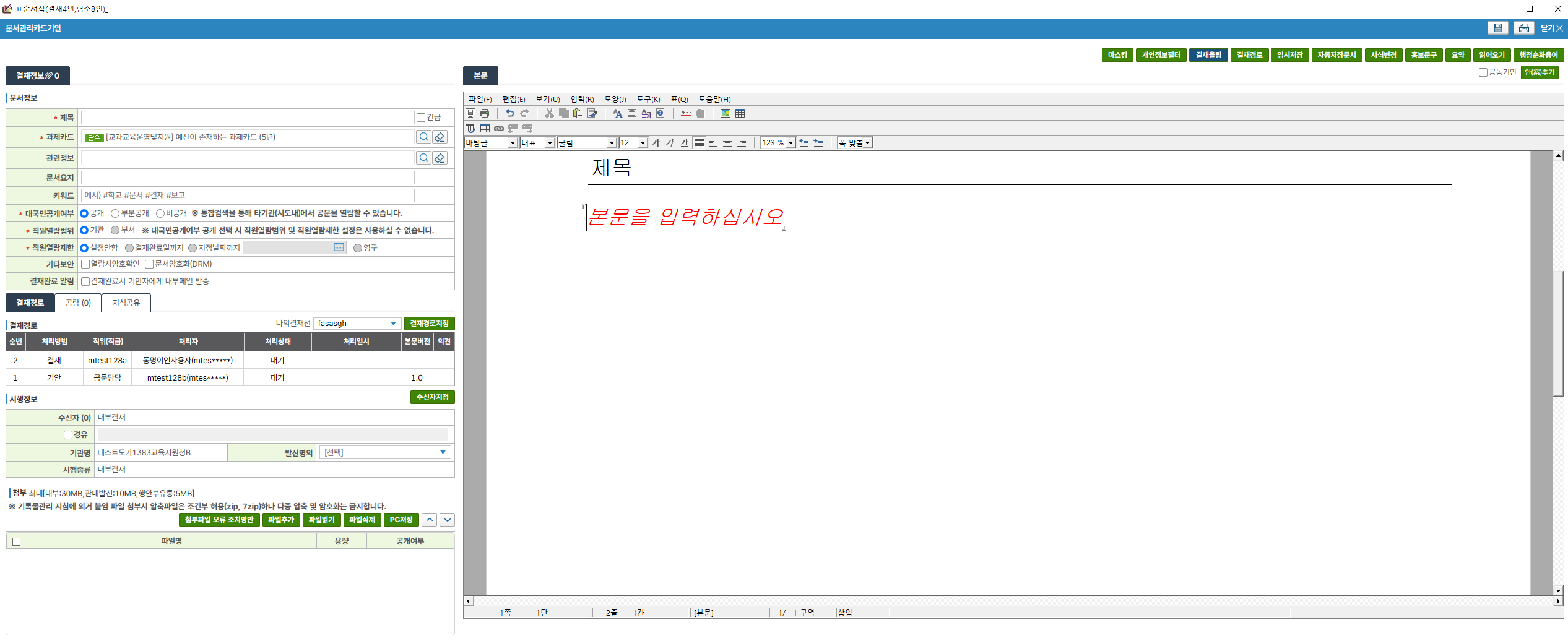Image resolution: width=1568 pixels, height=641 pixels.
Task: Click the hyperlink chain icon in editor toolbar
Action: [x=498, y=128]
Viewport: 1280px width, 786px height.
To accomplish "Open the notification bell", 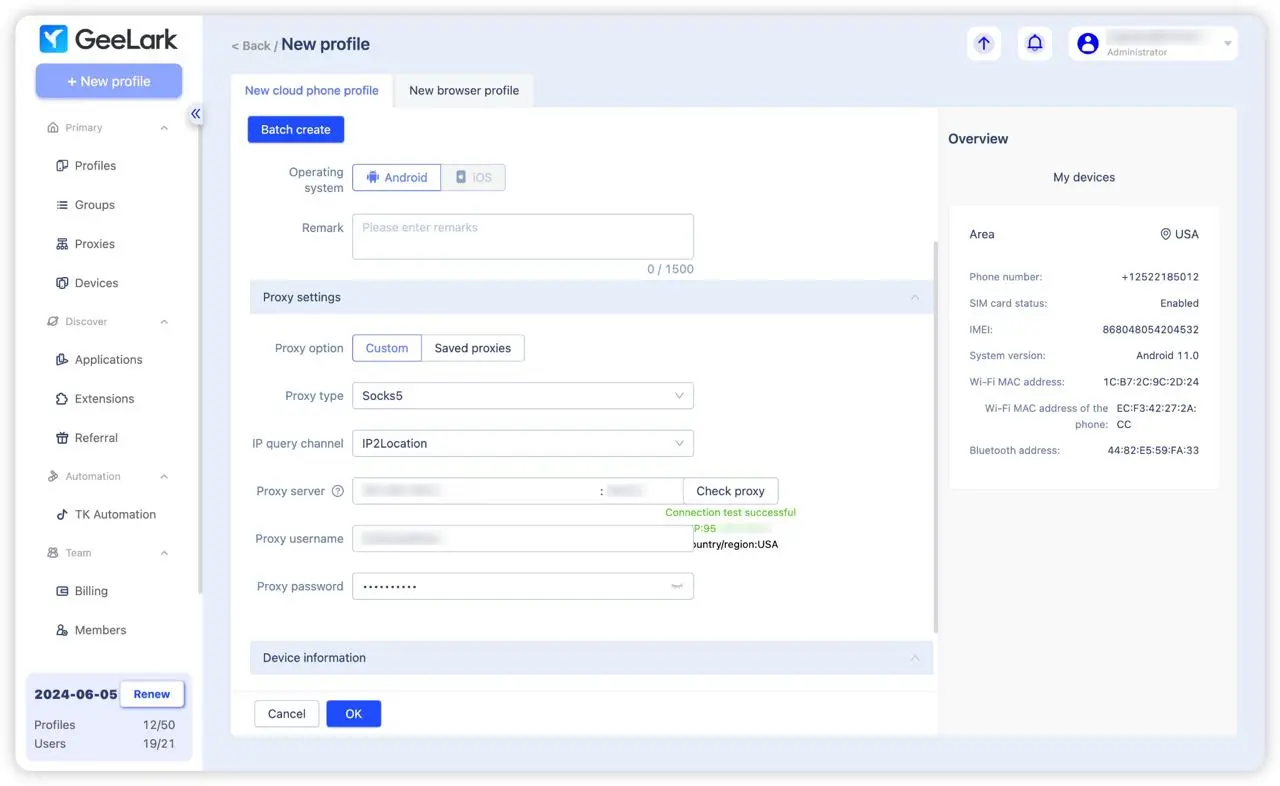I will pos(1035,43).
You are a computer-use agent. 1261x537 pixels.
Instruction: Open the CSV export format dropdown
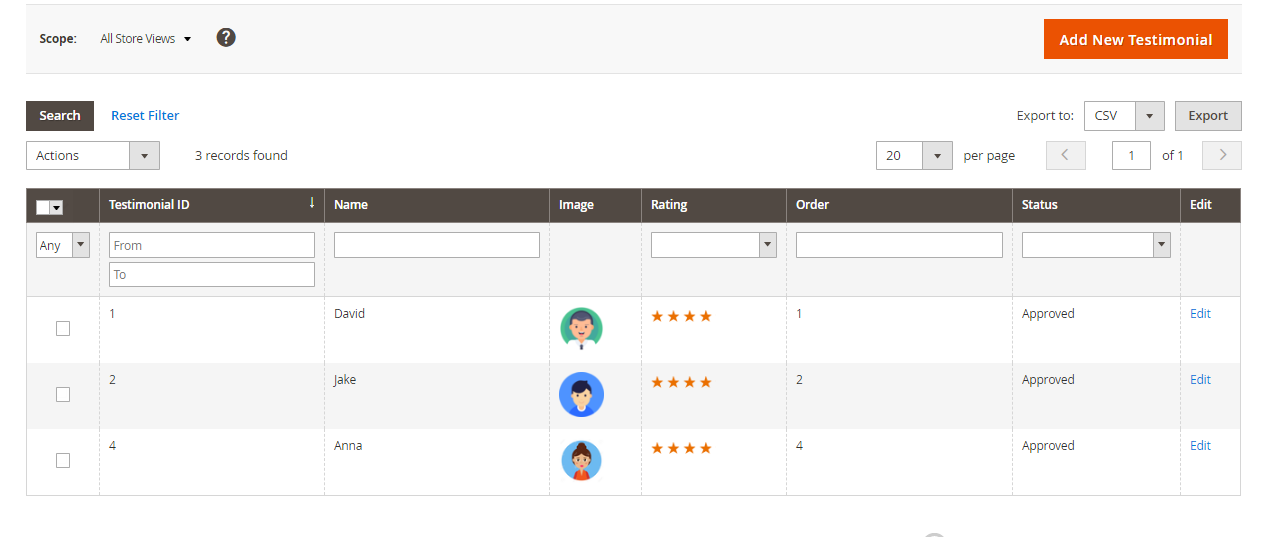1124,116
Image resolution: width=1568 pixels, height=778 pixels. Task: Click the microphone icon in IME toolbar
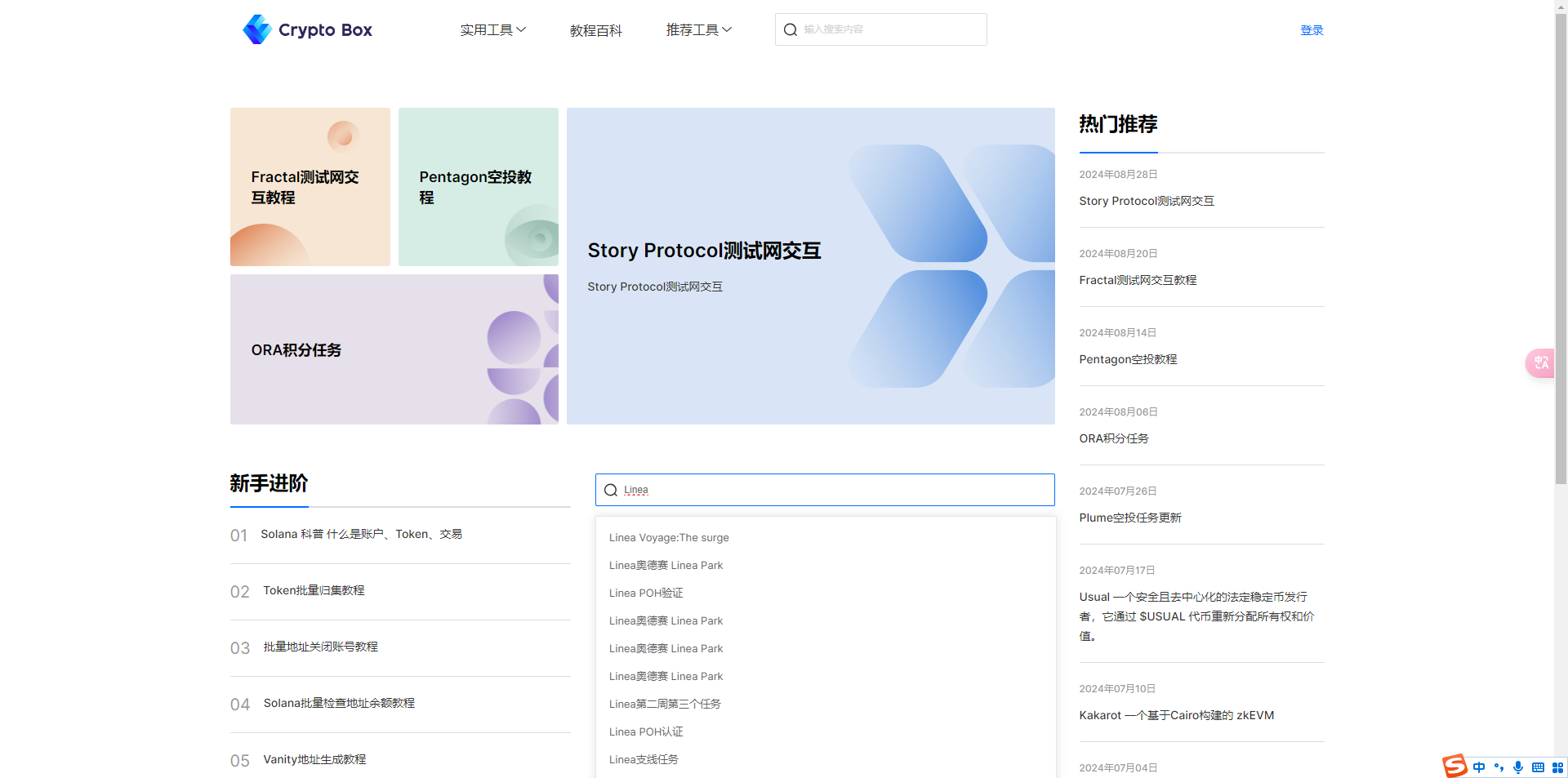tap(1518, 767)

* Work order *
Please write out exactly the lines from the one containing "Instruction: Open the" through the last line of the records above, and leave out any pictures.

* Response to the task *
Instruction: Open the CSV export format dropdown
1124,116
Image resolution: width=1568 pixels, height=778 pixels. Task: Click the microphone icon in IME toolbar
tap(1518, 767)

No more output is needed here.